Torch.distributed.barrier is not working

Saurav_Gupta1 · February 6, 2021, 12:27pm

Hi. As per my understanding torch.distributed.barrier will put the first process on hold until all the other processes has reached to the same point. Well it does not seem to be working on the cluster. I am using nccl backend. I have added some print statements just to debug.

My code:

def init_process(rank, size, backend='nccl'):
    """ Initialize the distributed environment. """
    os.environ['MASTER_ADDR'] = '127.0.0.1'
    os.environ['MASTER_PORT'] = '29500'
    dist.init_process_group(backend, rank=rank, world_size=size)

def train(rank, world_size):
  
    print("inside train method")

    init_process(rank, world_size, "nccl")
    print(
        f"Rank {rank + 1}/{world_size} process initialized."
    )
    
    if rank == 0:  
        get_dataloader(rank, world_size)
        model.gru()
    dist.barrier()
    print(f"Rank {rank + 1}/{world_size} training process passed data download barrier.")

def main():
    mp.spawn(train,
        args=(WORLD_SIZE,),
        nprocs=WORLD_SIZE,
        join=True)

actual output:

inside train method
Rank 2/2 process initialized
Rank 1/2 training process passed data download barrier
starting epochs
Rank 1/2 process initialized
Rank 0/2 training process passed data download barrier
starting epochs

I expected output to be like:
inside train method.
Rank 1/2 process initialized.
Rank 2/2 process initialized.
Rank 1/2 training process passed data download barrier.
Rank 2/2 training process passed data download barrier.
starting epochs
starting epochs.

From this it is clear that first process did not wait for second process. Am I missing something?

osalpekar · February 8, 2021, 7:37pm

I’m a bit confused by the output logs. How does Rank 1 log “process initialized” after logging “training process passed data download barrier starting epochs”? Also why are there 3 ranks with a world size of 2? Lastly, “inside train method” should be logged twice if you are spawning 2 processes.

I reproduced your script, and swapped out the get_dataloader() and model.gru() calls with a print statement that prints “Just before barrier”. I got the expected output:

spawning
inside train method
inside train method
Rank 1/2 process initialized.
Rank 2/2 process initialized.
Rank 1/2 Just before barrier
Rank 1/2 training process passed data download barrier.
Rank 2/2 training process passed data download barrier.

barrier() should indeed block until all the nodes reach the barrier. It would be worth debugging if there is something odd occuring in the get_dataloader() and model.gru() calls.
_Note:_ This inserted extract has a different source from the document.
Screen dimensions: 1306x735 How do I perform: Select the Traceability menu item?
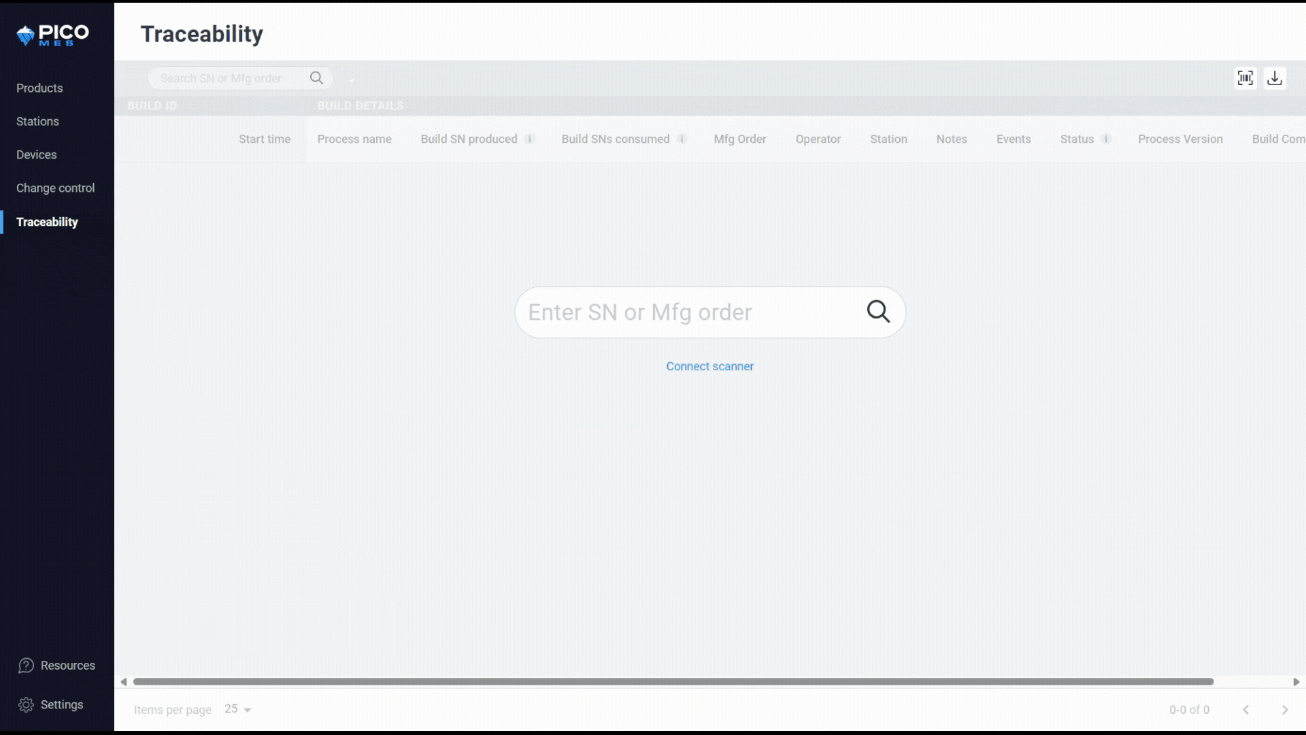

For a lighter weight barrier implementation, you can try calling dist.allreduce on a very small (or empty) torch tensor and this should mimic the barrier behavior.

Saurav_Gupta1 · February 9, 2021, 10:17pm

sorry my bad my output is

inside train method
Rank 2/2 process initialized
Rank 2/2 training process passed data download barrier
starting epochs
Rank 1/2 process initialized
Rank 1/2 training process passed data download barrier
starting epochs

But I expected output to be like yours.